EDITORIAL - Vaccination or arrest

Despite the risks posed by more infectious COVID variants, vaccine hesitancy remains significant among Filipinos. There are strange theories being passed around about the dire consequences of getting vaccinated, with the tales partly fueled by the hysteria regarding the dengue vaccine Dengvaxia.

That hysteria led to a steep fall in childhood immunization particularly for measles, mumps and rubella, leading to 576 deaths from measles from Jan. 1 to Nov. 23, 2019. The hysteria was also partly blamed for the return of polio in the country in September of the same year, 19 years after the eradication of the debilitating and potentially deadly disease.

Health officials say the polio outbreak has been contained. The country, however, is struggling to contain COVID-19, with vaccination seen as the best hope for returning to any semblance of pre-pandemic normal. And vaccine hesitancy is real, so there is reason for President Duterte to be frustrated.

Arresting and putting in jail those who refuse to be vaccinated, however, will need a law, as the presidential spokesman has pointed out. The justice secretary also clarified that the President was merely stressing a point when he threatened last Monday to put behind bars those who refuse to be vaccinated. The Department of Health emphasized yesterday that vaccination remained voluntary nationwide.

While vaccine hesitancy is real, there is also a glaring inadequacy of supply for the large crowds jostling for their jabs in Metro Manila, with physical distancing often forgotten, and for the areas outside the capital that are now experiencing COVID surges.

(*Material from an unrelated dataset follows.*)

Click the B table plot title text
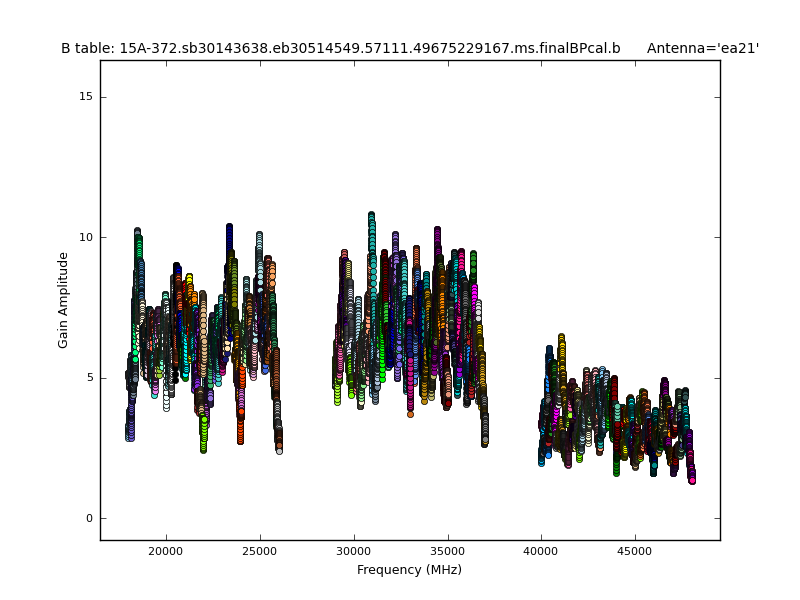Image resolution: width=800 pixels, height=600 pixels. click(340, 48)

The crowding at vaccination centers is not just for the Pfizer-BioNTech jab, but for any brand that has been approved for use in the country. Filipinos want to get vaccinated against a disease that as of yesterday had infected nearly 1.4 million people in the country and claimed 23,749 lives.

The problem has always been the lack of vaccines. Before anyone can be apprehended and jailed for refusing to be inoculated against COVID, the government must first make sure not only that there is a law authorizing the arrest, but also enough vaccines for those clamoring to get their jabs.